Tesco Ireland has announced that it will remove plastic-wrapped multipacks, sold across its 151 stores and online, replacing them with plastic-free multibuys. Going forward, 1.5 million Tesco own-label multipacks as well as branded packs of tinned beans, tuna, soup and tinned tomatoes, will be sold without the non-recyclable plastic wrapping.

The initiative is expected to be fully in place by March 2020, whereupon such products will no longer be sold with plastic wrapping holding them together. What’s more, they will still be eligible for the same multipack prices, just without the plastic!

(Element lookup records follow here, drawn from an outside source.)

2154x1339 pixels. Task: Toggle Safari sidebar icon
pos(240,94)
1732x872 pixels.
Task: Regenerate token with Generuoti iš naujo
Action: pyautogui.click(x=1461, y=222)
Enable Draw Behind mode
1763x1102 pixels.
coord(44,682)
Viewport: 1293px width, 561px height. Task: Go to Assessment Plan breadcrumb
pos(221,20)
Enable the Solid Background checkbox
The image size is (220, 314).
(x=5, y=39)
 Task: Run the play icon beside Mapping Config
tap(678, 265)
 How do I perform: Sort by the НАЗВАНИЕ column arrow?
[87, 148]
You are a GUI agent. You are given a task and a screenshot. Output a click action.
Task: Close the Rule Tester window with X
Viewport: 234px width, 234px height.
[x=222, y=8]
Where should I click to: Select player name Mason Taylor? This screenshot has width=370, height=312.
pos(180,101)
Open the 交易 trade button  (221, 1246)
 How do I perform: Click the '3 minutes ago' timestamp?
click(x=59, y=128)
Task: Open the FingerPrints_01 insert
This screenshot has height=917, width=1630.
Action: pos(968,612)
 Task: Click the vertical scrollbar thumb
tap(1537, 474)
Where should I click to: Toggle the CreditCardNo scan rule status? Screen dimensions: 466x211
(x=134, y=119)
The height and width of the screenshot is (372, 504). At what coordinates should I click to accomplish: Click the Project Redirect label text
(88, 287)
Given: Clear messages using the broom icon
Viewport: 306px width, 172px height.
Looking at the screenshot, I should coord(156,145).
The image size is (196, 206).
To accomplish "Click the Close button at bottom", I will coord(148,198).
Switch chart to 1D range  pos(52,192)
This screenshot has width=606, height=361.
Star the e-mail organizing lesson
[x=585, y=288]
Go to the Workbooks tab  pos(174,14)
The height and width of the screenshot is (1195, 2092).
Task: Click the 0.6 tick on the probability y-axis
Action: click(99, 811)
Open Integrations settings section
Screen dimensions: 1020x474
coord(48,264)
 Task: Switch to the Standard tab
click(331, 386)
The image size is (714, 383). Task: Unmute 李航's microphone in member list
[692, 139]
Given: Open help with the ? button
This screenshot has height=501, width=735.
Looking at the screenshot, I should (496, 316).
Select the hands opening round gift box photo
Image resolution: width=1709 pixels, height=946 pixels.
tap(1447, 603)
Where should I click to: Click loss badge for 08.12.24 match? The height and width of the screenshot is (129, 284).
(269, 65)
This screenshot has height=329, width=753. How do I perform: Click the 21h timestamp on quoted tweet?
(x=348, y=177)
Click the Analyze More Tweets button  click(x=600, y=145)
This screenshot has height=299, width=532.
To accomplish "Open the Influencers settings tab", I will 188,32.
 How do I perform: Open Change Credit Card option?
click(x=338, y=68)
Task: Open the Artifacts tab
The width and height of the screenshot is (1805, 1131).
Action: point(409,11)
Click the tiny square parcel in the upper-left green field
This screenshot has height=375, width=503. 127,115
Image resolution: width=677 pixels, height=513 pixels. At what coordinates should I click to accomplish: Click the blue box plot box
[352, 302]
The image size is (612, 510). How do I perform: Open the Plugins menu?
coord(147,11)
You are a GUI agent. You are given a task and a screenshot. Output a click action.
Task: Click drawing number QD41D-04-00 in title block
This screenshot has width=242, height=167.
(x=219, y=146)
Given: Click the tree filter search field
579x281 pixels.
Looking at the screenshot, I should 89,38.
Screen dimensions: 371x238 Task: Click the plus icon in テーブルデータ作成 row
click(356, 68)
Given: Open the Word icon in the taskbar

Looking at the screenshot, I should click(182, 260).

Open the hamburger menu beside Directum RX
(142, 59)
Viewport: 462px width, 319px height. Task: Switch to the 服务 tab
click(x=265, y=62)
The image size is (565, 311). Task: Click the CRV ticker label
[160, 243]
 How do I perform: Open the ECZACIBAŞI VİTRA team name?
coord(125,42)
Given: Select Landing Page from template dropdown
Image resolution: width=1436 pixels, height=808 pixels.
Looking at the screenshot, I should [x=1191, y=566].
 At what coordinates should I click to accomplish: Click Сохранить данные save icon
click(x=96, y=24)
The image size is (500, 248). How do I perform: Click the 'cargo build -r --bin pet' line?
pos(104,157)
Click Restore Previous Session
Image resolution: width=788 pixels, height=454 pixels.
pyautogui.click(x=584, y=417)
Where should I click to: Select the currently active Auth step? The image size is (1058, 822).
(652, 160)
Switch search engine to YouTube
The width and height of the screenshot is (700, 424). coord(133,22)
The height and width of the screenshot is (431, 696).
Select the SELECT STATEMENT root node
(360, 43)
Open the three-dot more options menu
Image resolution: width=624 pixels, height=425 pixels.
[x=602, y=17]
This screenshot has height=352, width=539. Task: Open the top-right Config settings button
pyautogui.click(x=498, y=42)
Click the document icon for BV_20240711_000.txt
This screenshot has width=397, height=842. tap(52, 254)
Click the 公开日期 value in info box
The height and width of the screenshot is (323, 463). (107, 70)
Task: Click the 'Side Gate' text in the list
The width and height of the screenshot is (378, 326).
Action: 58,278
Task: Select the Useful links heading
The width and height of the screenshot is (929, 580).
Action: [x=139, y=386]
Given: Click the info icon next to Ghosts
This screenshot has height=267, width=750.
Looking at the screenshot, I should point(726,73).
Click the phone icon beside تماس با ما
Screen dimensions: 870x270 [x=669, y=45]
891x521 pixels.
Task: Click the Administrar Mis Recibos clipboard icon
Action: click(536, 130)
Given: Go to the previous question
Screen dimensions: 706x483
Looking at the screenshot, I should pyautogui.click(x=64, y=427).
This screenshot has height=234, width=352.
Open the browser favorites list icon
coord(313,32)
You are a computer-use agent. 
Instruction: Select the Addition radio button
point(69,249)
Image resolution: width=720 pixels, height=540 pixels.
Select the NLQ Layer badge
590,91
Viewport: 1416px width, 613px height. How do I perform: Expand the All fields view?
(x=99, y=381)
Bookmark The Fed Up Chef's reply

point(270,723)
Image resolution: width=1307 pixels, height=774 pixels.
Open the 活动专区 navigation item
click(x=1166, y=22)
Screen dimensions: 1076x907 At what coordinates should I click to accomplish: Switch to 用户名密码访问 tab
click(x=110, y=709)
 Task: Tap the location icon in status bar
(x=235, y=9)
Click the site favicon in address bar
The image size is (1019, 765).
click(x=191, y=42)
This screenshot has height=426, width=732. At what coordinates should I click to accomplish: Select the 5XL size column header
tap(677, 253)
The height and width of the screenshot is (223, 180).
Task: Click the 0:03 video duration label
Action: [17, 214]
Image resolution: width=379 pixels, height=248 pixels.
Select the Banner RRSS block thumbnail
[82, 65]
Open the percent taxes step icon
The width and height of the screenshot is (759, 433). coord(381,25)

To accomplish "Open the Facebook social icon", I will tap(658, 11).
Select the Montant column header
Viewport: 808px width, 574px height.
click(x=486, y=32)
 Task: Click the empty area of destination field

Tesco Ireland CEO Kari Daniels said the announcement is the latest of Tesco’s efforts to remove all unneccessary and non-recyclable plastic from  stores. “As part of this work,” said Daniels, “removing plastic wrapped multipacks from every Tesco store in Ireland will bring about real change for our customers.

“We want to ensure that we never use more packaging than is needed,” she continued. “What we do use is from sustainable sources and goes on to be reused or recycled. This initiative is just one way we are working towards making that goal a reality, across our business in Ireland and in the UK.”

To complete the project in a comprehensive fashion, Tesco has partnered with Kraft Heinz, which will also be eliminating the plastic packaging on its products for Tesco.

Georgiana de Noronha, president of Kraft Heinz Northern Europe, said the company is excited to be partnering with Tesco on the project. “While we know we have more to do,” de Noronha said, “this initiative is good news for the environment, and for the millions of people who enjoy Heinz varieties every day.”

Paula Chin, sustainable materials specialist at the World Wildlife Fund, said that the WWF supports Tesco’s steps in the fight against plastic pollution. “We need to remove unnecessary single-use plastic wherever possible,” said Chin, “and stop the contamination of the natural world.

“If we want to protect nature,” Chin added, “we need more businesses to follow Tesco’s lead before we run out of time.”

As part of its 4Rs packaging strategy – Remove, Reduce, Reuse, Recycle – Tesco aims to remove non-recyclable and excess packaging from its business by 2025.